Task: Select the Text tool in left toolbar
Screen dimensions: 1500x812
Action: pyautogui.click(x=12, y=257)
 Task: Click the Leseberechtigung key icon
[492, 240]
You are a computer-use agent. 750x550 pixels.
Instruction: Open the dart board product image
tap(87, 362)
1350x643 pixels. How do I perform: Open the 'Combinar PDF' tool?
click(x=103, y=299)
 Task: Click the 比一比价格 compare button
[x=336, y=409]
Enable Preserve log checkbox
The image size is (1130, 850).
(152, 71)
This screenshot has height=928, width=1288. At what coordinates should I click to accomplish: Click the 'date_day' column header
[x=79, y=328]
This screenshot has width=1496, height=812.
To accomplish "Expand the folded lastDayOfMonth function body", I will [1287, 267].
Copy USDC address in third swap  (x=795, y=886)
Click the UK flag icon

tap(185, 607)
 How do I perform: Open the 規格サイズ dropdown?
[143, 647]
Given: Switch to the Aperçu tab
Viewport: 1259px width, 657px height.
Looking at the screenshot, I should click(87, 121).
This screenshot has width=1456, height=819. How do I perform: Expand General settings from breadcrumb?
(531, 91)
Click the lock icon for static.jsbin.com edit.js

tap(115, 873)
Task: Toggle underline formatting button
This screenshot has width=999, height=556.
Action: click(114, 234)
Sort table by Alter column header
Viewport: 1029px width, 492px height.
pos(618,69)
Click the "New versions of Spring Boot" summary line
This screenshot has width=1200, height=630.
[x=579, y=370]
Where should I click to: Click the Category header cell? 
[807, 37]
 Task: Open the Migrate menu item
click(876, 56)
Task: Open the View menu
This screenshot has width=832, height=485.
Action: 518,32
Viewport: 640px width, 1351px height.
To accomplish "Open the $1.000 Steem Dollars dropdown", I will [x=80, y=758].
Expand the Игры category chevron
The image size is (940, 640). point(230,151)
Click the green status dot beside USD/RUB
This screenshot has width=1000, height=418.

# # # # #

**What this task involves:** Before answering, count every line of the data that holds the word "will"; the reply is that number only.

**Expected answer:** 2